━━━ PROVIDED PASSAGE

This is why I fear automated drones.

When they exist in a way that enables a few people to control millions were in trouble.

Imagine the streets being patrolled by the equivalent of terminators and the sky always swarming with infrared equipped drones that fly in shifts and refuel themselves.

How would any human rebellion fight back?


 No.342497

>>342448

>Based CEO of third best fast food chain

Lets kill jobs and then scratch our heads as to why people have no money to spend at our food place tomorrow.

The barter system needs to return.


 No.342498

>>342488

>this leftist "peace and tolerance" shit is hilarious. so many people are brainwashed with their venus projects or marxist this and that.. they think that all of a sudden the elites think of the human races as one big happy family, when the reality is the elites only care about themselves and their own blood. it's sad to watch history repeat itself over and over only to be finished with a big crescendo of the same exact shit, only this time it's the end game.

They got coopted by the rich hard. They were so close with ows but should have got more agressive.


 No.342500

>>342497

1.3 million people in America make minimum wage.

If we extrapolate that data, if robots replace minimum wage workers, then robots replace less than 1% of the US population.

━━━━━━
━━━ GIVEN ENTRIES

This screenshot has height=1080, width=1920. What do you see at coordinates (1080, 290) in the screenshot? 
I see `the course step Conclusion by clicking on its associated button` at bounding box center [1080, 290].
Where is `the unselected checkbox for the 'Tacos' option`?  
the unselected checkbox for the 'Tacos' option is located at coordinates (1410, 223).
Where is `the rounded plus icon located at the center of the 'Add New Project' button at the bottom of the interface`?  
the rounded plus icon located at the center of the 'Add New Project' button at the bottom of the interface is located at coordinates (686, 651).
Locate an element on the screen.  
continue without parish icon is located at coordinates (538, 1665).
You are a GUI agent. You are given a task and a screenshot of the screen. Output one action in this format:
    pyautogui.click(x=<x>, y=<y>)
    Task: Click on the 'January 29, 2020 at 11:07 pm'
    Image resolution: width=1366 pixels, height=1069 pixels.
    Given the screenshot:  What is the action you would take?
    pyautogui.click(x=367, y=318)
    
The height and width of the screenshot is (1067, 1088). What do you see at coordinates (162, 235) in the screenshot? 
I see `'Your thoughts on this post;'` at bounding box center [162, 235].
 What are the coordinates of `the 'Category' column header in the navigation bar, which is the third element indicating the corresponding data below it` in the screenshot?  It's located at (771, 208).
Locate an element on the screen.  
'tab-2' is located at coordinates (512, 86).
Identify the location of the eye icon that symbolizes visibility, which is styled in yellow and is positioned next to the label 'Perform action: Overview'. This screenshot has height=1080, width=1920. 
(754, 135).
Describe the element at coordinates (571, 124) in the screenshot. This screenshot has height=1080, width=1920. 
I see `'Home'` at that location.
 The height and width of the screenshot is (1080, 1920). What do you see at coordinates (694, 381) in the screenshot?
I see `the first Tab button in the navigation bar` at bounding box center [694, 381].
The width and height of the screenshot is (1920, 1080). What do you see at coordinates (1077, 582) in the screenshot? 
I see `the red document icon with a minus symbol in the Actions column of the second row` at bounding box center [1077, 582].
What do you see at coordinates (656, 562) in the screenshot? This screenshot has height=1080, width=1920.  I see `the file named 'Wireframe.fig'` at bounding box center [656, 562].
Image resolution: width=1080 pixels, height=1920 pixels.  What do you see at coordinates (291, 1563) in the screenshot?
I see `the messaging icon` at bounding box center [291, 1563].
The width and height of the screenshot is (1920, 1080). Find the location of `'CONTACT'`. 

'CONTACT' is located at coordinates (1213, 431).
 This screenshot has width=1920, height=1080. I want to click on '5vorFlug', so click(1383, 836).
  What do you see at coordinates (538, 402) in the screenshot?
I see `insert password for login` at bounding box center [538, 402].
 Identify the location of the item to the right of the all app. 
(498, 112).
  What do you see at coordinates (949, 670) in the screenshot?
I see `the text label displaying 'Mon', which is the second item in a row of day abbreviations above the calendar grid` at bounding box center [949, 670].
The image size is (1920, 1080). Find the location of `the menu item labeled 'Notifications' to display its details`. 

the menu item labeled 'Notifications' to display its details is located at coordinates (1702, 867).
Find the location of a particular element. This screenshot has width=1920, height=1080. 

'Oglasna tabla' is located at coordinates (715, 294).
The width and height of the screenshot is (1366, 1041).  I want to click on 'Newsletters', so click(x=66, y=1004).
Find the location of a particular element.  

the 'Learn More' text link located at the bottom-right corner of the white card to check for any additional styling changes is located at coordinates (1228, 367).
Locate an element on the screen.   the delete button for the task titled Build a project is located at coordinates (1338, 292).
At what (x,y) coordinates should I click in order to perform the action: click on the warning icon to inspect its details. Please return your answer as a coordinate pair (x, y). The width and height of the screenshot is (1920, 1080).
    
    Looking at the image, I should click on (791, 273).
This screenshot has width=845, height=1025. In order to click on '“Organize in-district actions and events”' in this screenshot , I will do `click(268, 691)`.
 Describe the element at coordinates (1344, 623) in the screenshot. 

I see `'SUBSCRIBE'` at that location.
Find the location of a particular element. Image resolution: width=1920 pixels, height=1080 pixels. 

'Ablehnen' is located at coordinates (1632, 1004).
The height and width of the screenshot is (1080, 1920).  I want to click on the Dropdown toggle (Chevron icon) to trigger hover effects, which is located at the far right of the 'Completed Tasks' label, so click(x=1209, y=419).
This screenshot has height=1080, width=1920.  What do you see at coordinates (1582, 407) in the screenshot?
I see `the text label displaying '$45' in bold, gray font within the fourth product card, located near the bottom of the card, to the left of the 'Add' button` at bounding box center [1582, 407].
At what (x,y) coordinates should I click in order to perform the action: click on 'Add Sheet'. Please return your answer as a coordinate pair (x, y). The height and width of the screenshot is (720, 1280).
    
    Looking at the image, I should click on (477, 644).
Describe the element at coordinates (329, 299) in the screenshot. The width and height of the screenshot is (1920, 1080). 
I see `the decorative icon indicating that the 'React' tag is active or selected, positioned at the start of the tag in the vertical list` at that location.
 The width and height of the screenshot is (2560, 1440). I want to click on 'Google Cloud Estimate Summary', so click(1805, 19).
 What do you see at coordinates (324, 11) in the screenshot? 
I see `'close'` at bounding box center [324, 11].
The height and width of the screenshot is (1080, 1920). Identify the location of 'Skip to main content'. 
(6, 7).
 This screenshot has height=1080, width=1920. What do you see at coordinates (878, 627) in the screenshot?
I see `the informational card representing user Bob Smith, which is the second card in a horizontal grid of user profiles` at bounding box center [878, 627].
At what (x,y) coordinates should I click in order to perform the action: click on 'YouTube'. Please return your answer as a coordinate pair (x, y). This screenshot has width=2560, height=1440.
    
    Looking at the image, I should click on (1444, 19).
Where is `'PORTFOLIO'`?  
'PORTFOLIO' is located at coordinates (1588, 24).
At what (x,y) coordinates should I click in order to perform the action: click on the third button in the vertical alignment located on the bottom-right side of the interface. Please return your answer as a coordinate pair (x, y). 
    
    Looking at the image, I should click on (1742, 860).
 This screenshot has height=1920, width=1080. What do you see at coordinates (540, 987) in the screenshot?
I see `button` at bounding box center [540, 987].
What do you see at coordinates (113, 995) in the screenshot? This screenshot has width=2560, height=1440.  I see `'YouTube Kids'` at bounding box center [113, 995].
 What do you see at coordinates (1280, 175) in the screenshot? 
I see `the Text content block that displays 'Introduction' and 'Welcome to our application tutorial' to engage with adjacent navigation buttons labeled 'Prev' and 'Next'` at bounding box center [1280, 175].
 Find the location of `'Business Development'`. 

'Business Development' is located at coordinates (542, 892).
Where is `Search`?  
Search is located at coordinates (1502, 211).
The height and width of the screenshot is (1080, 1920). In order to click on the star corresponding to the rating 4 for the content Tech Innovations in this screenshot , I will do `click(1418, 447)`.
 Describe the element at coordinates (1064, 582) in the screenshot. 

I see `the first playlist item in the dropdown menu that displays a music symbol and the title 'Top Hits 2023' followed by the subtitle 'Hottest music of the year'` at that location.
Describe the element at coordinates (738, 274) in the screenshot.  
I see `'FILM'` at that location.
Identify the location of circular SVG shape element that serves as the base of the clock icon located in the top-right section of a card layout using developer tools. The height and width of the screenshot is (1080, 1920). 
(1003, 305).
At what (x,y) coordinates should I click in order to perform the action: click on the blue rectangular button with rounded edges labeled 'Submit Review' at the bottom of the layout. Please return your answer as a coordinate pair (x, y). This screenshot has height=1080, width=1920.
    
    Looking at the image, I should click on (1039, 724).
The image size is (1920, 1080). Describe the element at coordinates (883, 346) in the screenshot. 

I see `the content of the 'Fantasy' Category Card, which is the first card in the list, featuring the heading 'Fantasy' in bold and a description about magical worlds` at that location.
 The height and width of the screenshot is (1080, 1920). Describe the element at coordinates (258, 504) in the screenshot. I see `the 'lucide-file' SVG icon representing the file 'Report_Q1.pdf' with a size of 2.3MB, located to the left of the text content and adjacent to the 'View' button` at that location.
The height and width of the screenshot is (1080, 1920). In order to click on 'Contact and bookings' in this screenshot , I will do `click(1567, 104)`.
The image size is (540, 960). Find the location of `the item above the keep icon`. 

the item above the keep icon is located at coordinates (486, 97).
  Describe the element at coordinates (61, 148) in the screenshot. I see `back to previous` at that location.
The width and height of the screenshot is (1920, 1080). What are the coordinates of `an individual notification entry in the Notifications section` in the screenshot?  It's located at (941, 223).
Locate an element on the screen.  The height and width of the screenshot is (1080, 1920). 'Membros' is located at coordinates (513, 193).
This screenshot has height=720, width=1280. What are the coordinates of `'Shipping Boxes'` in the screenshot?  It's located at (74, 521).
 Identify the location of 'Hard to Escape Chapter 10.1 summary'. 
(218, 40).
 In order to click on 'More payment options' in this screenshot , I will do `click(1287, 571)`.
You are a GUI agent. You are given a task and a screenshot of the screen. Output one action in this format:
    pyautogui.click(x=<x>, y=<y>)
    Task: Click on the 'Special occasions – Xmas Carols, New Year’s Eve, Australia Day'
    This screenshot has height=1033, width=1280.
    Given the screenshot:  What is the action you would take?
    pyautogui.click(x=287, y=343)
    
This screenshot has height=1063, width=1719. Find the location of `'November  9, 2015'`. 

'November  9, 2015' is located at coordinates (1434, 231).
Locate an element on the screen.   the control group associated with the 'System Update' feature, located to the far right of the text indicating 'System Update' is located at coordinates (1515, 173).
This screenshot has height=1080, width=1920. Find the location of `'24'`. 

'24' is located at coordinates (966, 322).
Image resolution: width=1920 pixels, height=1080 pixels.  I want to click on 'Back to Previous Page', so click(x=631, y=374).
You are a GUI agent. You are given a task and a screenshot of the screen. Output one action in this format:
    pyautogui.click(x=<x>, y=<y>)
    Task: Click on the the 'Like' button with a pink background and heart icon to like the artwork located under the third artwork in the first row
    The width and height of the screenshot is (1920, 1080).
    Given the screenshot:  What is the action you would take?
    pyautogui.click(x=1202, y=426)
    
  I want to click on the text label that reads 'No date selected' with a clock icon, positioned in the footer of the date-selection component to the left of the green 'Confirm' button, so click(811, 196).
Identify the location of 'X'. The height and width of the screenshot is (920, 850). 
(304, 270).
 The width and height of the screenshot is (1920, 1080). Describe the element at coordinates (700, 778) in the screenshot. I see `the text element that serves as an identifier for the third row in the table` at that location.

━━━━━━

Quote the part of the forum thread that opens with the words "This is why" and closes with "and refuel themselves.". Work only from the forum thread, not from the items.

# [FULL RESPONSE]
This is why I fear automated drones.

When they exist in a way that enables a few people to control millions were in trouble.

Imagine the streets being patrolled by the equivalent of terminators and the sky always swarming with infrared equipped drones that fly in shifts and refuel themselves.